Aim of the exercise —
Reproduce all of the data exactly, with no line skipped.

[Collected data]
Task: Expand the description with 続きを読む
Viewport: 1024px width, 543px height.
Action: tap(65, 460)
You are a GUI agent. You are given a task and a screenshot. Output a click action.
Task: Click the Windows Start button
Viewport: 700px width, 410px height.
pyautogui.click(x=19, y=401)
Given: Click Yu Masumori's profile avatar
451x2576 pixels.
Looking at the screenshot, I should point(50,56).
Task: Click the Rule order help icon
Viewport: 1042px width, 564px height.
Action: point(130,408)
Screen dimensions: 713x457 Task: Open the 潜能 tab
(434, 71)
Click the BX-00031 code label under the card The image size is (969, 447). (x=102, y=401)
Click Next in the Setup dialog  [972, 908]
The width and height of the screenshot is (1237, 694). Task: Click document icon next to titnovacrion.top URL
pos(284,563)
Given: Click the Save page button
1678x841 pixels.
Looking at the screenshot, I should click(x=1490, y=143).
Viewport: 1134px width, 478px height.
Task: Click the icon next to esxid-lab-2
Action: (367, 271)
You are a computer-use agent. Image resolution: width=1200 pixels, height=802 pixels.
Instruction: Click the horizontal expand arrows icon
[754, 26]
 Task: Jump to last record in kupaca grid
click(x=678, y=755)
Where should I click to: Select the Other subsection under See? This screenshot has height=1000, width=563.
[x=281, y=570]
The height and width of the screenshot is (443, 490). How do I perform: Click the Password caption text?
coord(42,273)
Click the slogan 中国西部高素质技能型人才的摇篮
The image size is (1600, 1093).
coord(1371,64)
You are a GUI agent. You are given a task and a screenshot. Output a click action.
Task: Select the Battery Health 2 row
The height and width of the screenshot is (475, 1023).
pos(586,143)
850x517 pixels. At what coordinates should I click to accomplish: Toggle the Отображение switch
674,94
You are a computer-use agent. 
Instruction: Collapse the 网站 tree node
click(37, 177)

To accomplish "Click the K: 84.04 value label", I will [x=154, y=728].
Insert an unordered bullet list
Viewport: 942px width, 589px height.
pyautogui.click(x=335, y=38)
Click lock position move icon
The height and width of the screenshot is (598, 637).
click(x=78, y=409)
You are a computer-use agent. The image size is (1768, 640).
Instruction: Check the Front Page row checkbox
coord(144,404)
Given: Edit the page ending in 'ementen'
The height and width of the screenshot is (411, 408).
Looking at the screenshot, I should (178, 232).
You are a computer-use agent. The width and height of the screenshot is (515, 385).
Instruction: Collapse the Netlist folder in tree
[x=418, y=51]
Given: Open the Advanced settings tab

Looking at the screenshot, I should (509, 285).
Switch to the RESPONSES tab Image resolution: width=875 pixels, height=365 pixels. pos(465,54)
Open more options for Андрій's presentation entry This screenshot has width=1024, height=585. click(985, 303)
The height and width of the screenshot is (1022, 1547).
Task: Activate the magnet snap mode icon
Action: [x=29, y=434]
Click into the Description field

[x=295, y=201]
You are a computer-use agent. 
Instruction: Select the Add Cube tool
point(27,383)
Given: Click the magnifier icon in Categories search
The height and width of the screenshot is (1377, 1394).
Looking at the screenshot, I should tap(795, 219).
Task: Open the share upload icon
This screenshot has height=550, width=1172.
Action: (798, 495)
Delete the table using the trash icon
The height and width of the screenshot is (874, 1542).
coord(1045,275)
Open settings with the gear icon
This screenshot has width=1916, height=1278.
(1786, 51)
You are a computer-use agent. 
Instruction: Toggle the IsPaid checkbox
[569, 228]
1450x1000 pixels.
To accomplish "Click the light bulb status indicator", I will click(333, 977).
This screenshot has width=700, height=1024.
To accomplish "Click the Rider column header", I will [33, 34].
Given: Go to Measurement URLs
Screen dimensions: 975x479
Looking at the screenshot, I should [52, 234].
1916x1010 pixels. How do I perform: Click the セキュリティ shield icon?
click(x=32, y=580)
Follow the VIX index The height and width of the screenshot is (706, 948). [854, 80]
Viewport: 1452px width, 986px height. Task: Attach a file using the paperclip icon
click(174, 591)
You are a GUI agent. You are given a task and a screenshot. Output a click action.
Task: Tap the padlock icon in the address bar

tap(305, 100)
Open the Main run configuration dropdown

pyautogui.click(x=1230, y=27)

Task response —
Task: Expand the description with 続きを読む
Viewport: 1024px width, 543px height.
Action: tap(65, 460)
You are a GUI agent. You are given a task and a screenshot. Output a click action.
Task: Click the Windows Start button
Viewport: 700px width, 410px height.
pyautogui.click(x=19, y=401)
Given: Click Yu Masumori's profile avatar
451x2576 pixels.
Looking at the screenshot, I should point(50,56).
Task: Click the Rule order help icon
Viewport: 1042px width, 564px height.
Action: point(130,408)
Screen dimensions: 713x457 Task: Open the 潜能 tab
(434, 71)
Click the BX-00031 code label under the card The image size is (969, 447). (x=102, y=401)
Click Next in the Setup dialog  [972, 908]
The width and height of the screenshot is (1237, 694). Task: Click document icon next to titnovacrion.top URL
pos(284,563)
Given: Click the Save page button
1678x841 pixels.
Looking at the screenshot, I should click(x=1490, y=143).
Viewport: 1134px width, 478px height.
Task: Click the icon next to esxid-lab-2
Action: (367, 271)
You are a computer-use agent. Image resolution: width=1200 pixels, height=802 pixels.
Instruction: Click the horizontal expand arrows icon
[754, 26]
 Task: Jump to last record in kupaca grid
click(x=678, y=755)
Where should I click to: Select the Other subsection under See? This screenshot has height=1000, width=563.
[x=281, y=570]
The height and width of the screenshot is (443, 490). How do I perform: Click the Password caption text?
coord(42,273)
Click the slogan 中国西部高素质技能型人才的摇篮
The image size is (1600, 1093).
coord(1371,64)
You are a GUI agent. You are given a task and a screenshot. Output a click action.
Task: Select the Battery Health 2 row
The height and width of the screenshot is (475, 1023).
pos(586,143)
850x517 pixels. At what coordinates should I click to accomplish: Toggle the Отображение switch
674,94
You are a computer-use agent. 
Instruction: Collapse the 网站 tree node
click(37, 177)

To accomplish "Click the K: 84.04 value label", I will [x=154, y=728].
Insert an unordered bullet list
Viewport: 942px width, 589px height.
pyautogui.click(x=335, y=38)
Click lock position move icon
The height and width of the screenshot is (598, 637).
click(x=78, y=409)
You are a computer-use agent. The image size is (1768, 640).
Instruction: Check the Front Page row checkbox
coord(144,404)
Given: Edit the page ending in 'ementen'
The height and width of the screenshot is (411, 408).
Looking at the screenshot, I should (178, 232).
You are a computer-use agent. The width and height of the screenshot is (515, 385).
Instruction: Collapse the Netlist folder in tree
[x=418, y=51]
Given: Open the Advanced settings tab

Looking at the screenshot, I should (509, 285).
Switch to the RESPONSES tab Image resolution: width=875 pixels, height=365 pixels. pos(465,54)
Open more options for Андрій's presentation entry This screenshot has width=1024, height=585. click(985, 303)
The height and width of the screenshot is (1022, 1547).
Task: Activate the magnet snap mode icon
Action: [x=29, y=434]
Click into the Description field

[x=295, y=201]
You are a computer-use agent. 
Instruction: Select the Add Cube tool
point(27,383)
Given: Click the magnifier icon in Categories search
The height and width of the screenshot is (1377, 1394).
Looking at the screenshot, I should tap(795, 219).
Task: Open the share upload icon
This screenshot has height=550, width=1172.
Action: (798, 495)
Delete the table using the trash icon
The height and width of the screenshot is (874, 1542).
coord(1045,275)
Open settings with the gear icon
This screenshot has width=1916, height=1278.
(1786, 51)
You are a computer-use agent. 
Instruction: Toggle the IsPaid checkbox
[569, 228]
1450x1000 pixels.
To accomplish "Click the light bulb status indicator", I will click(333, 977).
This screenshot has width=700, height=1024.
To accomplish "Click the Rider column header", I will [33, 34].
Given: Go to Measurement URLs
Screen dimensions: 975x479
Looking at the screenshot, I should [52, 234].
1916x1010 pixels. How do I perform: Click the セキュリティ shield icon?
click(x=32, y=580)
Follow the VIX index The height and width of the screenshot is (706, 948). [854, 80]
Viewport: 1452px width, 986px height. Task: Attach a file using the paperclip icon
click(174, 591)
You are a GUI agent. You are given a task and a screenshot. Output a click action.
Task: Tap the padlock icon in the address bar

tap(305, 100)
Open the Main run configuration dropdown

pyautogui.click(x=1230, y=27)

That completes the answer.